This week has been disastrous for the stock market as investors have tried to wrap their heads around the short-term impacts and long-term implications from the COVID-19 outbreak worldwide. After yesterday's 10% drop, investors hoped for some respite, and at least for a couple of hours, they got it. As of noon EDT, the Dow Jones Industrial Average (DJINDICES:^DJI) was up 241 points to 21,442. The S&P 500 (SNPINDEX:^GSPC) rose 28 points to 2,508, and the Nasdaq Composite (NASDAQINDEX:^IXIC) gained 58 points to climb to 7,260.

The falling stock market hasn't stopped companies from providing their financial reports, but it has cast some of what companies have to say in a different light. Slack Technologies (NYSE:WORK) saw its stock drop significantly following what seemed on the surface to be a reasonably solid set of results. Meanwhile, Tilray (NASDAQ:TLRY) kept seeing the same slump that has hit marijuana stocks for a while, with a capital-raising move largely to blame for the share price decline.

Slacking off

Shares of Slack Technologies were down 23% after the workplace collaboration specialist reported its fourth-quarter financial results. Even with sustained growth, shareholders weren't satisfied with Slack's near-term outlook.

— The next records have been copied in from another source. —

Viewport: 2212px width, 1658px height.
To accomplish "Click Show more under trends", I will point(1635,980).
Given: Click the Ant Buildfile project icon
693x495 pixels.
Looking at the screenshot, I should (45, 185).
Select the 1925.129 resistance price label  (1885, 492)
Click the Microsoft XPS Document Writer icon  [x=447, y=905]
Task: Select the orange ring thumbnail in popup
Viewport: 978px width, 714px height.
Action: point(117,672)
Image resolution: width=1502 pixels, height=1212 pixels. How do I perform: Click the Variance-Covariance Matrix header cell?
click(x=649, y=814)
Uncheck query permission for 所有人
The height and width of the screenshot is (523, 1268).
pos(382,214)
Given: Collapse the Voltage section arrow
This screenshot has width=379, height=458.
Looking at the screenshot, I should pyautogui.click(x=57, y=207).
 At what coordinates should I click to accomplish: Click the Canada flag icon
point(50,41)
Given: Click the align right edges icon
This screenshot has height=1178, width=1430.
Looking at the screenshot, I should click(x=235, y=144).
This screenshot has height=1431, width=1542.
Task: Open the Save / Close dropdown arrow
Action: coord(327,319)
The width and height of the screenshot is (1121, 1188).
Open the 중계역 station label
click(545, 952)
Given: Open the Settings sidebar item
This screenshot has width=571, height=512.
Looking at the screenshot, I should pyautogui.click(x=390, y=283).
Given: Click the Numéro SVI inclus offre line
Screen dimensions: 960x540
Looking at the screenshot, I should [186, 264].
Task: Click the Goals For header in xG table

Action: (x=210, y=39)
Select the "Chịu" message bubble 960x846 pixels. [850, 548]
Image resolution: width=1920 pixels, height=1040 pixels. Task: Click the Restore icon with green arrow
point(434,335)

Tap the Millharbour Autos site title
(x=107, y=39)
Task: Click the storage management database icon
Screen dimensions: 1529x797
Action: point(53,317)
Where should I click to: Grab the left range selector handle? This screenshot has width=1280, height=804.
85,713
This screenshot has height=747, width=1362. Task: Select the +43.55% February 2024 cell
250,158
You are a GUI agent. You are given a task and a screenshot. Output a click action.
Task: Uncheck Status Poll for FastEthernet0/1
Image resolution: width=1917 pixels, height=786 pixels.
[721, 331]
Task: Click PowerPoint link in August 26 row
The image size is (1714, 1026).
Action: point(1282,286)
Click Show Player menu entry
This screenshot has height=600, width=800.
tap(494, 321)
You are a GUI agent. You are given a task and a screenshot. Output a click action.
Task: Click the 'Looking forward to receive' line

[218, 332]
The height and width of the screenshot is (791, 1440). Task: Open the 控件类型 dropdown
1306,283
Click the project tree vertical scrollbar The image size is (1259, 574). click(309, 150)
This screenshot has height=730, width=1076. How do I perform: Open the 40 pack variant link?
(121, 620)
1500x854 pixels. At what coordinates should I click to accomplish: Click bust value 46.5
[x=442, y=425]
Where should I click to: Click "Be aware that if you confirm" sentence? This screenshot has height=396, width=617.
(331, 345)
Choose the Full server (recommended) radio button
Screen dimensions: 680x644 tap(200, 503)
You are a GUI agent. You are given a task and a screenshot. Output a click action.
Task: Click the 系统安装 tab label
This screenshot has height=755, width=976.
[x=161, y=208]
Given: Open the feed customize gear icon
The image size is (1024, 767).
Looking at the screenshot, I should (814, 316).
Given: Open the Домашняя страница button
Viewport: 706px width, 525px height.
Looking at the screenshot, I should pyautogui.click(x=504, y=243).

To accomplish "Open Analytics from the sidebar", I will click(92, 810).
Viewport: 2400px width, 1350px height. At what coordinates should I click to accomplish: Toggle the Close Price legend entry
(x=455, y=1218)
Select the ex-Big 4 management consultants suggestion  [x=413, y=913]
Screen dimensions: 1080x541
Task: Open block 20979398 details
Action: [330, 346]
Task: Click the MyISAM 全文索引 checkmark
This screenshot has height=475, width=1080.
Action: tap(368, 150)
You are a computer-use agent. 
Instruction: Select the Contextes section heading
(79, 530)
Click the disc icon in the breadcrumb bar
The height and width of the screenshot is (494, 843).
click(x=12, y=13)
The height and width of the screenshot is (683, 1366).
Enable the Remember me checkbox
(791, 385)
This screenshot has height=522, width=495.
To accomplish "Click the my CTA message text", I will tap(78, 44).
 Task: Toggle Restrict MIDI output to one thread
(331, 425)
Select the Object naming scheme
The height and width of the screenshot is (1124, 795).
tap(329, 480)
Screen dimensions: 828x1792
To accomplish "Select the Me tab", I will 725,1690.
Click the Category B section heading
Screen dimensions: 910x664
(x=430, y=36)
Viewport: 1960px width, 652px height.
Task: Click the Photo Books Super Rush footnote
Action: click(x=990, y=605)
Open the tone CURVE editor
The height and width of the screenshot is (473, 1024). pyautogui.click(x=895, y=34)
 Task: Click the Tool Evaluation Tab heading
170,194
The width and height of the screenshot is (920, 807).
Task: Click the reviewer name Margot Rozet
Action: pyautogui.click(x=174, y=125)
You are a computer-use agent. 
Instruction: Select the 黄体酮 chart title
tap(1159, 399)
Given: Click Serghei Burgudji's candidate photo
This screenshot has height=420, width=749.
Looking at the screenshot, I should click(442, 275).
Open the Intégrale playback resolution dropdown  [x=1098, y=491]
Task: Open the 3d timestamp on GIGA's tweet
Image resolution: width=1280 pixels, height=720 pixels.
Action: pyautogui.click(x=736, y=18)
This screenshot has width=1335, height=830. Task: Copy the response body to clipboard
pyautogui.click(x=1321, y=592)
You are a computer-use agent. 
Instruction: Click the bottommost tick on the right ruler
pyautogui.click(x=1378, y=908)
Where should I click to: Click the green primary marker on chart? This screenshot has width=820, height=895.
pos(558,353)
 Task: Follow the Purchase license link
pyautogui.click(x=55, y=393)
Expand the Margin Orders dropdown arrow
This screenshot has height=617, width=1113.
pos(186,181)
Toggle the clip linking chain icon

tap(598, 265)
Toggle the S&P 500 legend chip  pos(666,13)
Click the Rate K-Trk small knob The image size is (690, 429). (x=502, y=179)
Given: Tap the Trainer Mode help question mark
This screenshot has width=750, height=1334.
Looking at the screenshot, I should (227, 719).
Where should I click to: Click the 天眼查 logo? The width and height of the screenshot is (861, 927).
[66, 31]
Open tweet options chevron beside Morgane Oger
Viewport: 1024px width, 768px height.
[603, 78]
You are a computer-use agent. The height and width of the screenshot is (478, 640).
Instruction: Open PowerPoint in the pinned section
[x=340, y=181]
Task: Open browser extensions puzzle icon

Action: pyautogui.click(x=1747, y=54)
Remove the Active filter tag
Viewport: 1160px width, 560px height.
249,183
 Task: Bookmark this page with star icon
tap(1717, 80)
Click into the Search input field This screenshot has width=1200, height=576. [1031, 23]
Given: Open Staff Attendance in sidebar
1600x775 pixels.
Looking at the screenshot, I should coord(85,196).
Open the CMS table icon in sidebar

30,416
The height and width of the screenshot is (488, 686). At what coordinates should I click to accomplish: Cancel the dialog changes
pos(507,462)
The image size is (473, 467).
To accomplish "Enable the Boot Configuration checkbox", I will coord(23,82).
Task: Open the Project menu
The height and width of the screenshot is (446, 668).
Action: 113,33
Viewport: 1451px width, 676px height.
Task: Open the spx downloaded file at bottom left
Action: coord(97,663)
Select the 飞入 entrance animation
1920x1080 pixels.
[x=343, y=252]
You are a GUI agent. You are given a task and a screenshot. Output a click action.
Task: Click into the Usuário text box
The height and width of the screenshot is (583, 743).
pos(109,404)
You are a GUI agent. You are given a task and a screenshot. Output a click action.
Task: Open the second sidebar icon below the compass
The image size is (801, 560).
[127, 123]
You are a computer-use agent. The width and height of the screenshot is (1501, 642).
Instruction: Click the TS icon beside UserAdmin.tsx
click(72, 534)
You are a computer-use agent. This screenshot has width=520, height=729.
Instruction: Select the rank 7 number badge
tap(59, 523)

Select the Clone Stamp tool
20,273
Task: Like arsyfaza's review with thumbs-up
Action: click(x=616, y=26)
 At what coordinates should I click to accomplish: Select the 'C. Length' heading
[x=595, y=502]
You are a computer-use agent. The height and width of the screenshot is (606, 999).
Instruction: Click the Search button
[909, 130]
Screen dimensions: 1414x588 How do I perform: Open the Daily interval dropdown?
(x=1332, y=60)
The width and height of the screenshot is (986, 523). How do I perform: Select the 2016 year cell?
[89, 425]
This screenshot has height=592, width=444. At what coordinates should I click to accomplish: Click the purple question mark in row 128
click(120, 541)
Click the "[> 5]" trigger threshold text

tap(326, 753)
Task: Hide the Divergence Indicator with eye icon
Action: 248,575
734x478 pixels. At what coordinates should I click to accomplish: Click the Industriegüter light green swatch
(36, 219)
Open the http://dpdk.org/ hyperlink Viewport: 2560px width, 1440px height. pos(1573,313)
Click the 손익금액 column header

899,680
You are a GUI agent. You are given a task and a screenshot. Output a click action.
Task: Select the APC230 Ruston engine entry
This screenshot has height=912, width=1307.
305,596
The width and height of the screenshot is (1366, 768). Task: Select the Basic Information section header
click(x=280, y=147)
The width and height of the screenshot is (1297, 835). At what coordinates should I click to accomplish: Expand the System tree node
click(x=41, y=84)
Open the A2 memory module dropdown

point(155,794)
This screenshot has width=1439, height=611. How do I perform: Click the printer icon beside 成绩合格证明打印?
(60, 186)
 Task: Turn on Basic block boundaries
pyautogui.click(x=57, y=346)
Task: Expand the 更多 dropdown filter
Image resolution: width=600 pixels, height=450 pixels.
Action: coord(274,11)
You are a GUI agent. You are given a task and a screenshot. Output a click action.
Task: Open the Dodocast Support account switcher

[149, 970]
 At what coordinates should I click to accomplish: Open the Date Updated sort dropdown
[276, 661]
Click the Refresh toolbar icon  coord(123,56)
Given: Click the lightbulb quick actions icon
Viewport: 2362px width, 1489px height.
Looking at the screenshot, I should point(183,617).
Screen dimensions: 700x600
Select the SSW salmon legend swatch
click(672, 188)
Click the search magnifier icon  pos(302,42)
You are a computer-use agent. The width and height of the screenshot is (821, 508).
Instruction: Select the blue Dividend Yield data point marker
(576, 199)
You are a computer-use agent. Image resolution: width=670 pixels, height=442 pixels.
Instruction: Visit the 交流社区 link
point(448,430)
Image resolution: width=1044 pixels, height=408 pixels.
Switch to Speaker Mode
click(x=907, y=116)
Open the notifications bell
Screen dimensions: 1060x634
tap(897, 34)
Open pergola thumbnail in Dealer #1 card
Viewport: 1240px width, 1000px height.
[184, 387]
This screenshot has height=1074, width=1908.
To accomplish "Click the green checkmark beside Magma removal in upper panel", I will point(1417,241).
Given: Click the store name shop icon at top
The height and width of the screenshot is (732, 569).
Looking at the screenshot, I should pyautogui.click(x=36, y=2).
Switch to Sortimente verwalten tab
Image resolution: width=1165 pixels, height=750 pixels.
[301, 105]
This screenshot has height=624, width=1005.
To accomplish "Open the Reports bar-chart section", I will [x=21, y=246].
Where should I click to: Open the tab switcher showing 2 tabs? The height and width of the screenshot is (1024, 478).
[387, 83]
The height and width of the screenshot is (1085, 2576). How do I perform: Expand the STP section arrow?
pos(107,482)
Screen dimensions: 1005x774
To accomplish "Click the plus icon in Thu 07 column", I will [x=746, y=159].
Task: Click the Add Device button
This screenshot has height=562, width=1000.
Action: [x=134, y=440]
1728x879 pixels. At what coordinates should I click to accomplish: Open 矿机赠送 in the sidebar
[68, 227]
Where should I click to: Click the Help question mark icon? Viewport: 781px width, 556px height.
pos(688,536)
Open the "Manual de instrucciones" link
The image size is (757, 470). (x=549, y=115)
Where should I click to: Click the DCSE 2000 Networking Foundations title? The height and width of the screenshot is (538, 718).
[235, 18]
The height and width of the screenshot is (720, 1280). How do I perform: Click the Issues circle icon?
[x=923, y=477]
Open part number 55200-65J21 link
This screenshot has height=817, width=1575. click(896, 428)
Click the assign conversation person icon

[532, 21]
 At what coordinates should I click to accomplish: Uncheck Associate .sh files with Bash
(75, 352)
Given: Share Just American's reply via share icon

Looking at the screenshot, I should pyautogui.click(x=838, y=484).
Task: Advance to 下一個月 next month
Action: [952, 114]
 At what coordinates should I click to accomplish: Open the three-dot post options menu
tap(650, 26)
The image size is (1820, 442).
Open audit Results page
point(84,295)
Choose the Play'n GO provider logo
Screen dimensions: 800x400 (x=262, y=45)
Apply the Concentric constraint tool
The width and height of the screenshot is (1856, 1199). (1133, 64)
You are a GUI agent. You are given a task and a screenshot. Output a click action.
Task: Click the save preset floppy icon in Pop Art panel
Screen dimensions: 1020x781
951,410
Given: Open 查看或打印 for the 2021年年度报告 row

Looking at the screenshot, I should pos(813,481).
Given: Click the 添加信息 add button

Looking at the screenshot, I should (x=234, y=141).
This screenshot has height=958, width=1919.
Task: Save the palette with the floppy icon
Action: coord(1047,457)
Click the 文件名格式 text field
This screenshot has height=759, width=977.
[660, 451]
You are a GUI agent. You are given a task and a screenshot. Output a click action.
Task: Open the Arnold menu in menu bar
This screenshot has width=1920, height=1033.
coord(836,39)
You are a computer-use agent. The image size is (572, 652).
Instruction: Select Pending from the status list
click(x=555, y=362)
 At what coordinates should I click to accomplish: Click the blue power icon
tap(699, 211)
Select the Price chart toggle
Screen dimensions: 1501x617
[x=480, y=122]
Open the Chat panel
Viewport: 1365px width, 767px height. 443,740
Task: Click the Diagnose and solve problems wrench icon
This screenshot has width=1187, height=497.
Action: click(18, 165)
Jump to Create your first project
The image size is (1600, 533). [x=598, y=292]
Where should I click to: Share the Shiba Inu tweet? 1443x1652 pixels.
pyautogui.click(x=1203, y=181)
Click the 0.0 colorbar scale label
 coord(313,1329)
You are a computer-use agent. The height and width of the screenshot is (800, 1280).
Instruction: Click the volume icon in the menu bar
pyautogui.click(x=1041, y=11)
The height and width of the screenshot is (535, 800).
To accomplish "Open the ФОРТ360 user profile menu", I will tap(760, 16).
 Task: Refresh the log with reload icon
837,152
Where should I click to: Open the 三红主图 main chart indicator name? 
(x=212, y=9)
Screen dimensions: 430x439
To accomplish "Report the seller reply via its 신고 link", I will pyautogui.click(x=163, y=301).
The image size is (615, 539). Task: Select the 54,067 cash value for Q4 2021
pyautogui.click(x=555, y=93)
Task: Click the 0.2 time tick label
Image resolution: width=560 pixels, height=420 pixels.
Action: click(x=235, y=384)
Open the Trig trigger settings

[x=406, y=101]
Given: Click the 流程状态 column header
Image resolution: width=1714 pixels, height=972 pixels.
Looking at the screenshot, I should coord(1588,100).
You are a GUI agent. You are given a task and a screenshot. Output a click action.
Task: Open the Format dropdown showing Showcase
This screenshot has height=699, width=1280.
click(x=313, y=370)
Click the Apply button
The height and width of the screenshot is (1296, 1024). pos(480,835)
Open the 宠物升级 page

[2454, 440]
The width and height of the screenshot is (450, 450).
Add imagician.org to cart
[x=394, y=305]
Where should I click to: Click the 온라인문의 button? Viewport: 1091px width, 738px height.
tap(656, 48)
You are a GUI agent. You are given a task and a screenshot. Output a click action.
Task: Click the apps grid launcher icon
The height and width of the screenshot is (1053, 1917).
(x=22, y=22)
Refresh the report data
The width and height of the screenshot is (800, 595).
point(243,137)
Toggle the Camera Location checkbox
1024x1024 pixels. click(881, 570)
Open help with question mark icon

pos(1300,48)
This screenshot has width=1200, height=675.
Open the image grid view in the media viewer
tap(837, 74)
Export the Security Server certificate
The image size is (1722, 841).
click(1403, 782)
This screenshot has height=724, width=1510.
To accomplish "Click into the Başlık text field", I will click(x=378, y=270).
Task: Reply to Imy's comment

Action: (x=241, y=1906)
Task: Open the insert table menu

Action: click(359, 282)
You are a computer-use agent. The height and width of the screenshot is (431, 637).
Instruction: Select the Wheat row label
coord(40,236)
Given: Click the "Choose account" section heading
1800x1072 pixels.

Six panes of Slack logos, one with Golden Gate Bridge.

Image source: Slack Technologies.

Slack's numbers were impressive. Revenue in the fourth quarter jumped 49% from year-earlier levels, closing a year in which sales climbed an even more impressive 57% year over year. The company now has 70 customers that bring in more than $1 million in annual recurring revenue each, which is up from less than 40 this time last year. Almost 900 of Slack's 110,000 paying customers spend at least $100,000 every year on the service now, which is up by more than half from levels 12 months ago.

Yet Slack's views of what the coming fiscal year will look like were muted at best. The service expects first-quarter revenue growth of 37% to 39%, with full-year fiscal 2021 gains coming in between 34% and 37%. That's a significant slowdown, and Slack also sees itself continuing to lose money even on an adjusted basis throughout the coming year.

It's highly possible that Slack's projections will prove overly conservative, especially as more workplaces look seriously at letting their employees work remotely. Nevertheless, the downward move is consistent with investors demanding not only strong revenue gains but also profit in order to win their approval.

A bad time for a secondary offering

Shares of Tilray slumped 26% Friday morning as investors responded to the latest capital move from the cannabis company. The worst time to raise cash is when markets are going through turbulence, and the low price at which new investors were willing to buy shares points to the challenges Tilray faces.

Tilray sold 7.25 million shares, 11.75 million pre-funded warrants, and 19 million additional warrants. Investors paid $4.76 to receive one share of Tilray stock plus a warrant to purchase stock at some point between September 2020 and March 2025 for $5.95 per share. Alternatively, some investors paid a similar amount to receive a pre-funded warrant exercisable at a nominal price along with a standard warrant.

The offering price was far below the $5.95 per share closing price for Tilray stock Thursday afternoon. Moreover, it's down significantly from the more than $20 per share that Tilray fetched as recently as mid-January.

Tilray has faced its share of problems in the marijuana market, as its revenue in the fourth quarter actually fell from third-quarter levels. Without a major partner to help it with funding, Tilray had no choice but to turn to the market for financing -- even at a hefty cost to existing shareholders.